As the early church grew, many believe that the most powerful evangelical tool of those early Christians wasn’t the public preaching of church leaders or attending church services. It was neighbors witnessing a powerful change for the better among those around them who had chosen to follow Christ. By living out the fruits of the Spirit—love, joy, peace, patience, kindness, goodness, faithfulness, gentleness, and self-control—these new Christians advocated for their faith far more than Paul or Paul’s letters ever could. By holding a love that bore all things, believed all things, hoped all things, and endured all things—by rejoicing in hope, being patient in suffering, persevering in prayer, contributing to the needs of others, and extending hospitality to strangers—their lives testified to the transformative power of being a follower of Jesus Christ and became an invitation for others to follow as well.

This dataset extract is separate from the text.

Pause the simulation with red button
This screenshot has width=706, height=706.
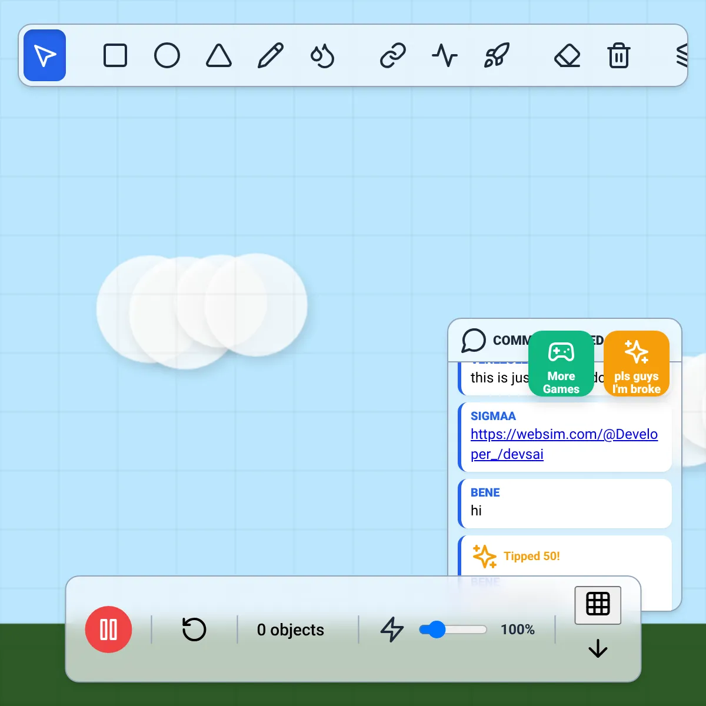(x=109, y=630)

I came across a startling study a few days ago as I was preparing this: a survey of 60,000 households showed that only 25 percent—1 in 4—of those households had volunteered within the past year and, sadly, that overall percentage has been in decline for several years. As we wrestle with what Christianity might look like in the twenty-first century, sorting through what among our traditions and practices continue to inspire us, I believe that the Spirit may once again be calling us to be a church built around proclaiming our faith through service, empowering not only ourselves but others out of a desire to collectively transform into the people that God has called us to be—and that our service will be an example to a world in need.

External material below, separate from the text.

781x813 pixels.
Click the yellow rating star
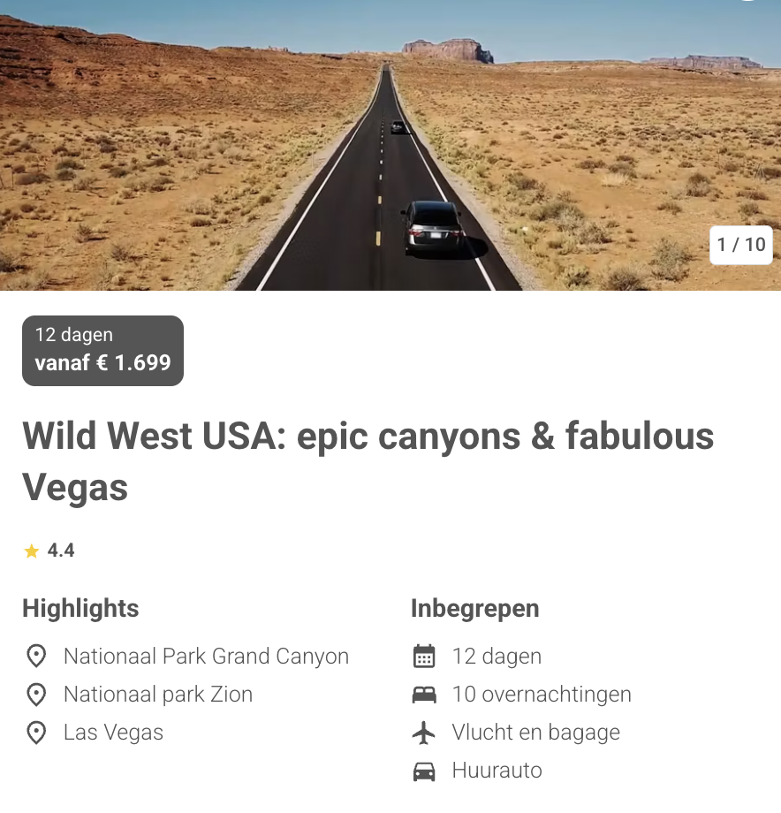tap(32, 551)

Like the early church, there will always be debates to be had about who we are and what defines us—a question that will never be solved due to the ongoing work of the Spirit—but being grounded in service and empowerment for the sake of transforming ourselves and our communities takes us back to the mission of the earliest days of the church. By reclaiming this aspect of our identity and making it core to who we are, we are both claiming our heritage as the servant church and allowing it to reorder our priorities once more. May it indeed be so for all of us as we move into our shared future together. Amen.